## BRIEF
Carry on the review of "MacGruber" from the point where it stops.

## TEXT UNDER STUDY
With its combination of gross-out sight gaga, gouts of ridiculously unconvincing blood, explosions and jokes in which virtually every punchline includes some variation on the “F” word, “MacGruber,” despite its “R” rating, is a film aimed squarely at the hearts and minds of twelve-year-old boys. This is great if you are a twelve-year-old boy, of course, but not so much so if you aren’t. Since the film has no greater am than to be anything more than 90 minutes of silliness, I am not going to sit here and criticize it for being nothing more than a nonsensical comedy with a scattershot story and threadbare characters or talk about how it didn’t “work” for me as a viewer. This isn’t nearly as benevolent on my part as it sounds because there is still plenty of stuff to criticize. For starters, the notion of spoofing 80’s-era action epics is one that has not only been done to death over the years but which was never that great of an idea in the first place--part of the appeal of those movies was that they were already so ridiculously over-the-top in the first place that they already felt as though they were satirizing themselves--and the film not only fails to find a new way of approaching the material but never even bothers to make an attempt to do so in the first place. Another problem is that the timing of the material, a key element in any good comedy, feels way off all the way through--there are a lot of potentially hilarious jokes here that just never quite work because they run on too long and wind up running out of gas long before the payoff. The other big problem is that instead of using the freedom from the restrictions posed by network television to take the humor to truly wild and crazy places, the filmmakers have chosen to take the easy way out by making sure that every scene includes such low-rent material as the characters cursing like stevedores or running around with things sticking out of their hinders. (Of course, the name of the chief villain should have been an indication of the general level of humor on display here.)

Stored data
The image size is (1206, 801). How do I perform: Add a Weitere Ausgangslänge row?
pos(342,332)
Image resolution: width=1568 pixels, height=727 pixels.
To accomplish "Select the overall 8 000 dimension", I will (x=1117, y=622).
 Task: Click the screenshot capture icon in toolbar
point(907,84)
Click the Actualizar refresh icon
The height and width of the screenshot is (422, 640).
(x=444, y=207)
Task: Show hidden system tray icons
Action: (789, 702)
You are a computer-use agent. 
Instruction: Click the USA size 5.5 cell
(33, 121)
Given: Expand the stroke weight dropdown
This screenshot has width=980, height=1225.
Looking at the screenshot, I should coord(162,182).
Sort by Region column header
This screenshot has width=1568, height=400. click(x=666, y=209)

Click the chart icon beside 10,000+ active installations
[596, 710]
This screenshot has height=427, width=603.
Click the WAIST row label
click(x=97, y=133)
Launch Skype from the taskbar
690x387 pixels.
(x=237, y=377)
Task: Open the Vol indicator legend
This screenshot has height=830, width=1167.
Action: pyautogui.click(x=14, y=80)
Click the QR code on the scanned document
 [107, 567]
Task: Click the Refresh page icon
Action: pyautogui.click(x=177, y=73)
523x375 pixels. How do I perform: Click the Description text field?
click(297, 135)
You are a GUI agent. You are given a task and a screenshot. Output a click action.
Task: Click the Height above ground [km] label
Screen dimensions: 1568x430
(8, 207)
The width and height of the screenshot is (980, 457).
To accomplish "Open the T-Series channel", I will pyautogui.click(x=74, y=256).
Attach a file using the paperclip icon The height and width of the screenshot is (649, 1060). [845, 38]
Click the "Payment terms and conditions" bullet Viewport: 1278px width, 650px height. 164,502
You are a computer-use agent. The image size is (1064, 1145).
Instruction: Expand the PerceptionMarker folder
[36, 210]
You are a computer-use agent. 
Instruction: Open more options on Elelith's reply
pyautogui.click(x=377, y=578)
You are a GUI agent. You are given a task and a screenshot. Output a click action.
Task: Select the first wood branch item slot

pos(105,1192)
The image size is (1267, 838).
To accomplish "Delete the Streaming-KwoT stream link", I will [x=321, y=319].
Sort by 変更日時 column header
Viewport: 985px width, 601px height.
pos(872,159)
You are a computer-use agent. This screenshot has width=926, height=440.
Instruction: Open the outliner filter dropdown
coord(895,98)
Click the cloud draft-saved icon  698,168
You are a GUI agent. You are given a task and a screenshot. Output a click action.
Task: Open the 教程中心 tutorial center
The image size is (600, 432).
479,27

## REPLY TO THE TASK
To be fair, “MacGruber” does have some amusing jokes scattered here and there and both Val Kilmer and Powers Boothe find the right comedic approach for their characters--Kilmer is especially funny in the way that he seems to be channeling Steven Seagal at his logiest and you almost wish that the film had centered on him and made MacGruber the supporting role. If prodded, I would also have to admit that it isn’t the worst film inspired by an “SNL” sketch that I have ever seen, though that says more about the intrinsic qualities of those generally lackluster films (of which the only ones worth watching are “The Blues Brothers,” the first “Wayne’s World” and the wildly underrated “Stuart Saves His Family”) than it does about this one. The best thing that can be said about it is that it is so determinedly disposable that it is almost impossible to get too worked up over its failings as you might after watching the likes of “Robin Hood” or “Iron Man 2”--it is hard to get that mad over something that is doomed to an existence of round-the-clock showings on Comedy Central within a year or two. Then again, maybe KABOOM!!!!